Tâche demandée 1:
Recopiez le passage du texte sur Bächli Sports de Montagne qui va de "C’est par ailleurs" jusqu'à "s’est énormément professionnalisée.", en remplaçant "vendeur" par "employé".

Texte du document:
◆ ◆ ◆ ◆ ◆

C’est par ailleurs dans cet outlet que la carrière
de Felix Bächli a commencé en 1989 en tant que vendeur à temps
partiel. Il se rappelle encore le cliquetis de l’imprimante à aiguilles
qui « mettait 20 secondes pour imprimer une seule facture ». Cinq
ans plus tard, il changeait de poste pour un temps plein à Oerlikon :
sa première journée de travail « entière » a consisté à se rendre
à IKEA acheter de quoi rendre son poste de travail opérationnel.
Dans les années qui ont suivi, il a développé une grande partie des
processus de l’entreprise, tout en discutant pendant des heures
avec son père Heinz Bächli pour parfaire leur stratégie.
Dans les années 1990 et 2000, toute la branche des sports de
montagne et de l’outdoor s’est énormément professionnalisée.
Chez Bächli Sports de Montagne de nouveaux processus se sont
établis et ont été organisés en différents départements : la logistique,
les achats et la vente. Au début le département marketing
n’existait pas, ce qui n’empêchait pas d’envoyer aux clients un
catalogue deux fois par année, se rappelle encore Lukas Imhof.
Son premier job chez Bächli a été la digitalisation de toutes les
adresses des clients. Presque tous les articles de montagne du
moment étaient décrits et imprimés dans le catalogue. Chaque
année, le catalogue devenait plus épais, signe indéniable de la
croissance de l’entreprise. Le stock principal d’Oerlikon est rapidement
devenu trop exigu et il a déménagé à Schwerzenbach
avec l’administration. Dans le monte-charge, il y avait bien de
la place pour deux palettes, se souvient Bruno Schuhmacher,
le responsable actuel de la logistique, mais comme les articles
étaient répartis sur quatre étages, la manutention pour l’expédition
des marchandises aux clients et aux différents magasins
représentait un travail titanesque.

◆ ◆ ◆ ◆ ◆

[Données de pointage sur pages et écrans]

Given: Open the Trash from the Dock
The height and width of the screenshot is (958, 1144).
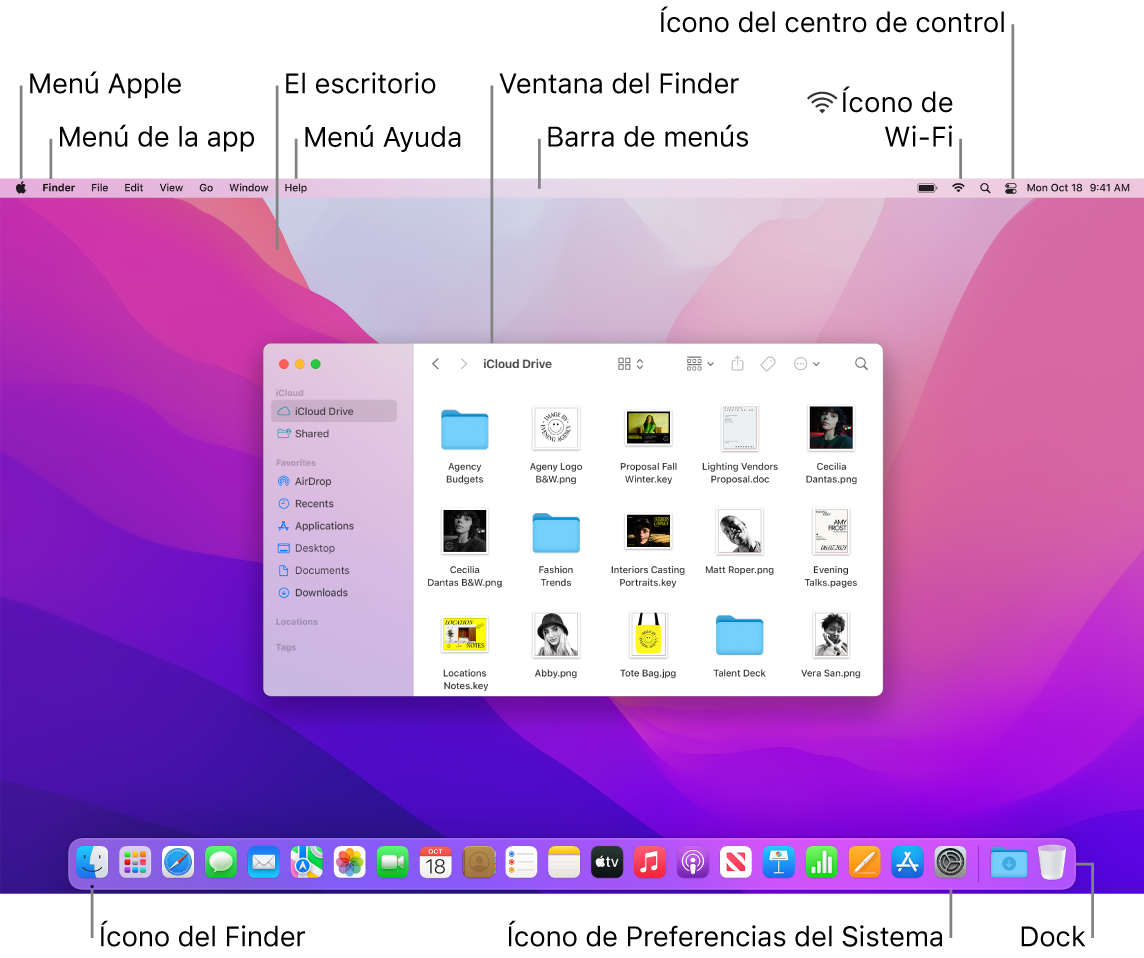Looking at the screenshot, I should coord(1051,862).
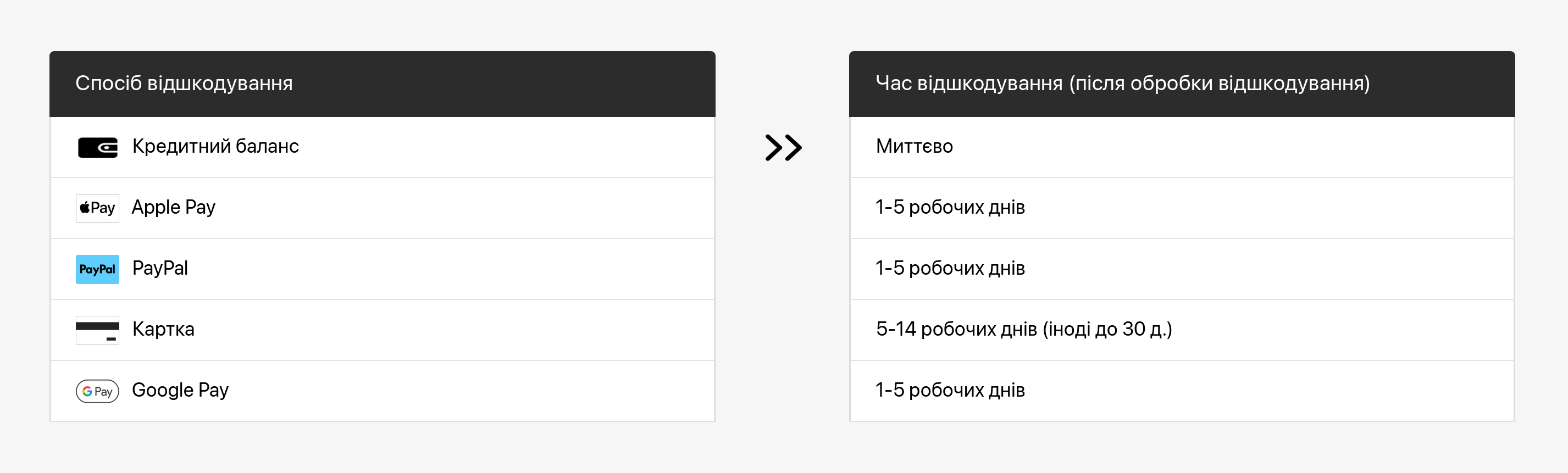Click the blue PayPal logo icon
This screenshot has height=473, width=1568.
(x=97, y=269)
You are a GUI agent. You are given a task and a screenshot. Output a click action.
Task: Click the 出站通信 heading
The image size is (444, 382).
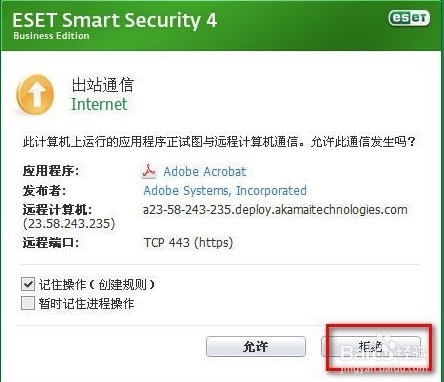pos(102,85)
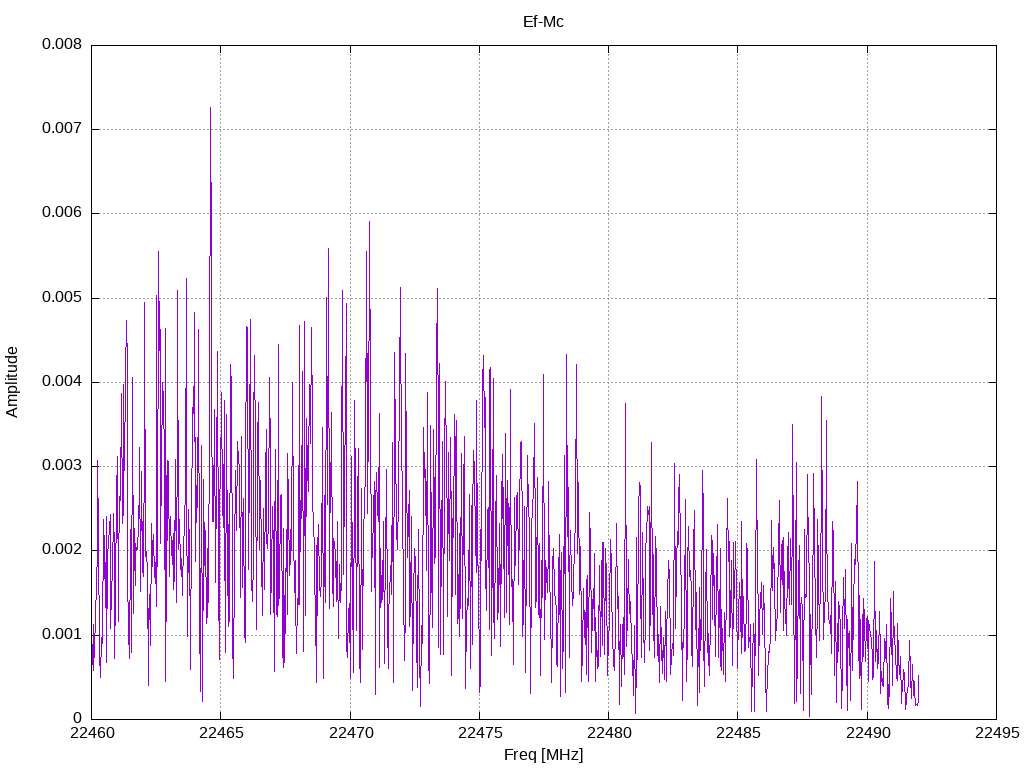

◆ ◆ ◆ ◆ ◆

Tâche demandée 2:
Transcrivez en liste JSON de chaînes, une par ligne et sans les lignes vides, les entrées depuis la ligne contenant "You are a GUI" jusqu'à la fin des entrées. N'incluez pas les images.

Solution détaillée 1:
C’est par ailleurs dans cet outlet que la carrière
de Felix Bächli a commencé en 1989 en tant que employé à temps
partiel. Il se rappelle encore le cliquetis de l’imprimante à aiguilles
qui « mettait 20 secondes pour imprimer une seule facture ». Cinq
ans plus tard, il changeait de poste pour un temps plein à Oerlikon :
sa première journée de travail « entière » a consisté à se rendre
à IKEA acheter de quoi rendre son poste de travail opérationnel.
Dans les années qui ont suivi, il a développé une grande partie des
processus de l’entreprise, tout en discutant pendant des heures
avec son père Heinz Bächli pour parfaire leur stratégie.
Dans les années 1990 et 2000, toute la branche des sports de
montagne et de l’outdoor s’est énormément professionnalisée.

Solution détaillée 2:
[
  "You are a GUI agent. You are given a task and a screenshot. Output a click action.",
  "Task: Click the 出站通信 heading",
  "The image size is (444, 382).",
  "pos(102,85)"
]